Tuesday, September 13, 2016

Haves and Have-Nots (2)

“We should be afraid”

The world’s top ten corporations have a combined revenue that is greater than the combined income of the 180 “poorest” countries out of the world’s total 195 sovereign states. Walmart, Apple and Shell alone are now richer than Russia, Belgium and Sweden. The value of the top 10 corporations was $2.85tn (£215tn), beating the $2.80tn worth of the bottom 180 countries, which include Ireland, Indonesia, Israel, Colombia, Greece, South Africa, Iraq and Vietnam.

Sixty-nine of the world’s 100 top economic entities are now corporations instead of countries – a rise from last year’s figure of 63. Out of the top 200 entities in the world, 153 were found to be corporations.

Walmart ranks as the 10th largest, followed by China’s electricity monopoly State Grid at number 14, China National Petroleum at 15 and Chinese oil firm Sinopec Group at 16. Apple ranked 26th behind the 18th-placed Royal Dutch Shell, with Exxon Mobil at 21, Volkswagen at 22 and Toyota at 23. Walmart, the biggest corporate entity in the world, is valued at over $482 billion, which makes it wealthier than Spain, Australia, and the Netherlands, individually.

“The vast wealth and power of corporations is at the heart of so many of the world’s problems – like inequality and climate change,” said Nick Dearden, director of Global Justice Now. “The drive for short-term profits today seems to trump basic human rights for millions of people on the planet. These figures show the problem is getting worse,” he added. “The U.K. government has facilitated this rise in corporate power through tax structures, trade deals, and even aid programs that help big business.” 

"Today, of the 100 wealthiest economic entities in the world, 69 are now corporations and only 31 countries," wrote Global Justice Now campaigns and policy officer Aisha Dodwell. "This is up from 63 to 37 a year ago. At this rate, within a generation we will be living in a world entirely dominated by giant corporations." Dodwell continued: "As multinationals increasingly dominate areas traditionally considered the primary domain of the state, we should be afraid.While they privatize everything from education and health to border controls and prisons, they stash their profits away in secret offshore accounts. And while they have unrivaled access to decision makers they avoid democratic processes by setting up secret courts enabling them to bypass all judicial systems applicable to people. Meanwhile their raison d'etre of perpetual growth in a finite world is causing environmental destruction and driving climate change. From Sports Direct's slave-like working conditions to BP's oil spill devastating people’s homes, stories of corporations violating rights are all too often seen in our daily papers.  Of course, the battle against corporate power has many fronts and the UN treaty is only one part of it," Dodwell observed. "At the same time, we need to continue to develop alternative ways to produce and distribute the goods and services we need. We need to undermine the notion that only massive corporations can make the economy and society 'work.' The alternative is that we continue to rush towards the dystopian vision of unchallenged corporate power," Dodwell wrote. "We cannot allow this to happen. We must fight back."

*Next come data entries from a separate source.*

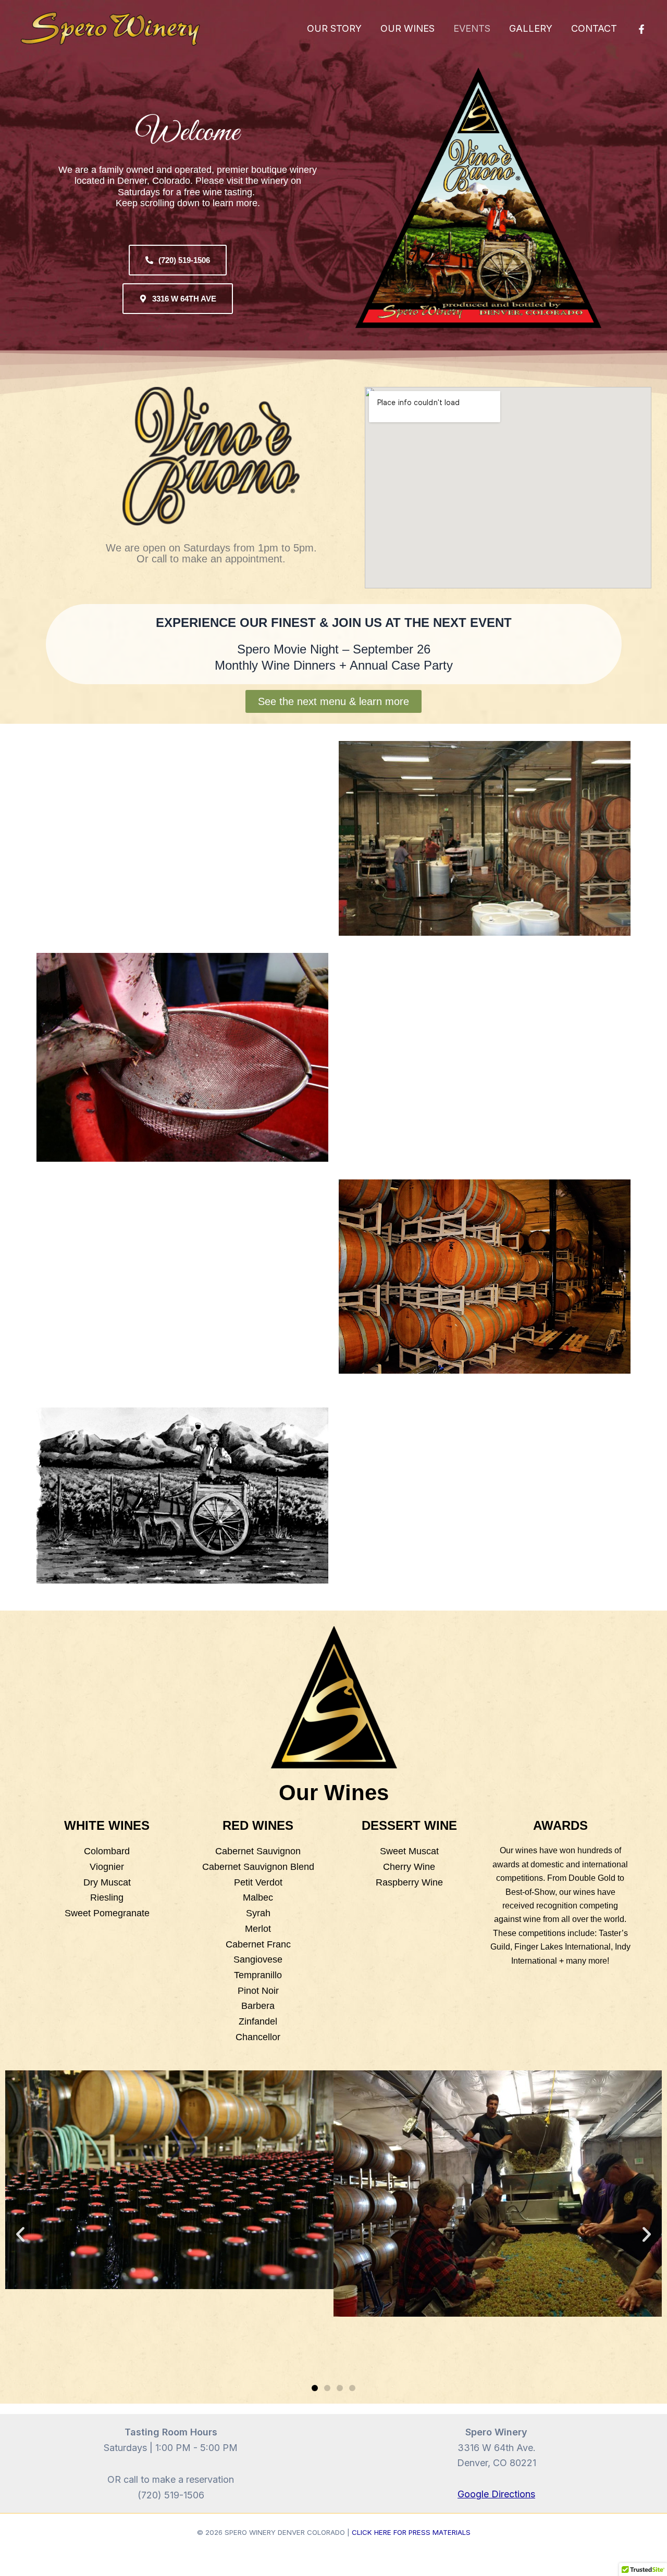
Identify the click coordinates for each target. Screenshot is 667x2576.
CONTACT (594, 28)
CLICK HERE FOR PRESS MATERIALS (411, 2532)
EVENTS (471, 28)
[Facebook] (641, 29)
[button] (20, 2234)
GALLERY (530, 28)
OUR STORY (334, 28)
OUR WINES (407, 28)
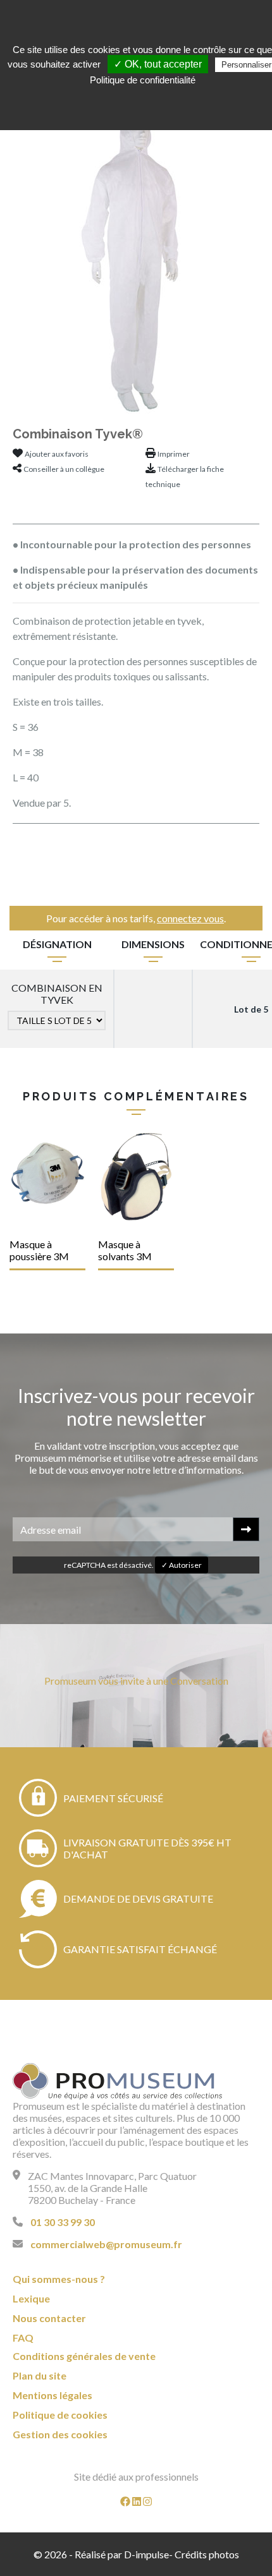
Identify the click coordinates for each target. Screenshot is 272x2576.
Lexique (31, 2298)
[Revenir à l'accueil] (118, 2081)
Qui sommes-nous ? (59, 2279)
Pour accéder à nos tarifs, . (136, 918)
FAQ (23, 2338)
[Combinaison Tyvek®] (136, 257)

Fact: There are 540 billionaires in the United States with a combined wealth of $2.4 trillion. The wealthiest 1/10th of one percent hold about $20 trillion or a mind-boggling 22% of total U.S. personal wealth (up from 7% in 1980).....minimum net worth of about $25 million and average net worth of about $125 million. A 2% annual tax on this wealth would raise about $400 billion in year one and, if their wealth continues to grow at 6% compounded annually as it has done since 1980, about $12 trillion over the next 20 years.

Where did all this "wealth" come from? What are the legal and social roots of this "ownership"? Capiltalism seeks to place a monetary value on everything. By recognizing the full range of social, and relational value of our thoughts and actions, not just economic, we realize that wealth has a much broader meaning and we can break away from the mentality of corporate control. Somewhere in the  future workers will work for the necessities ( like shelter, food and security) instead of for wages. From the very onset of capitalism, the elite ruling class (originally the propertied class) have always stolen the profits that were, and continue to be, produced by labor (physical and mental.) Without labor, the factories, supermarkets, financial institutions, telecommunications, transportation, distribution, retail and all other types of profit-producing enterprises come to a halt ... a dead halt! Capital, without labor, produces nothing!  A massive amount of education needs to take place before there will be enough people, commitment and power to overturn capitalism.